Would someone who has mastered magic even give a shit about contemporary politics? If you spend all your time in the astral planes fighting deamons, why would you bother with resolving trifle disputes over how many cows peasant Hans owes merchant Frida?

Answering these questions would give you an idea if your setting could conceivably have magic users as the defacto lords of the land.

Feat: Silent Spell

Try again

The same checks and balances on everything else, like his poison taster or advisor and so on.

This whole thread pretty much boils down to two separate threads. On one side you have the people talking about legitimate things like the economy of large scale magical practitioners and the politics of sorcerous bloodlines.
On the other you've got a few people with signs that says
>Magic=win!
screaming at a few people holding signs that say
>Magic=tool
and both refusing to hear the other.

Granted, all of this does come down to the basic standard of "It depends on the system/setting." For every Birthright and Darksun out there, you've got a Greyhawk and Iron Kingdoms.

>Level 10 Wizard can take over a kingdom as long as they have keyhole and not any other sort of lock

Alright, I'll concede to that.

>Lockpiking, move silently and climb is only three skills
It's also three skills you don't have to bother with. There's spells for that.
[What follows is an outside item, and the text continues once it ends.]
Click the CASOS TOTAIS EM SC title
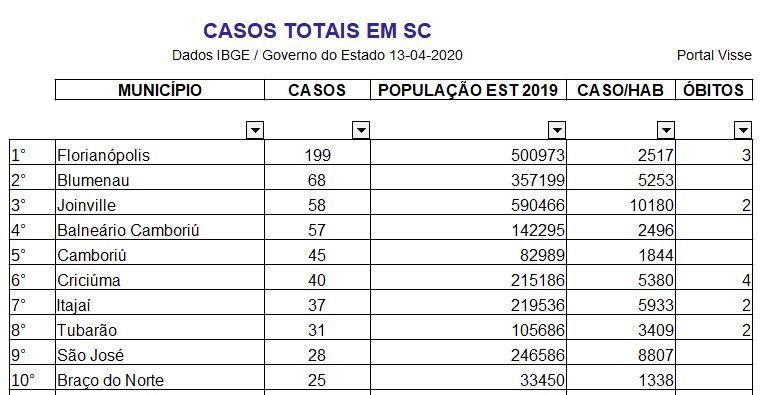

Spells that are really cheap if you get them on scrolls and wands.

Look through the crack under the door nigga, or even just use the gaseous form solution. Does this man sleep in an airtight vault or some shit?

No, but maybe he sleeps with the queen, or guards, or his mistress, or a loyal shadowdancer hanging from the rafters, or in a different room while his body double feigns sleep with a knife under the pillow, or any of a multitude of other simple and sensible precautions for a king.

Because in actual history, the feudal society we had believed in the supernatural. They didn't burn witches just to oppress ugly old women, whatever the feminists tell you today.

1. All Wizards have access to Divination if they want it.
2. They can still probably deal with those situations just fine.
3. The fact that the GM has to go to such lengths to specifically tailor the scenario to thwart the Wizard's shenanigans only proves the point that they're broken.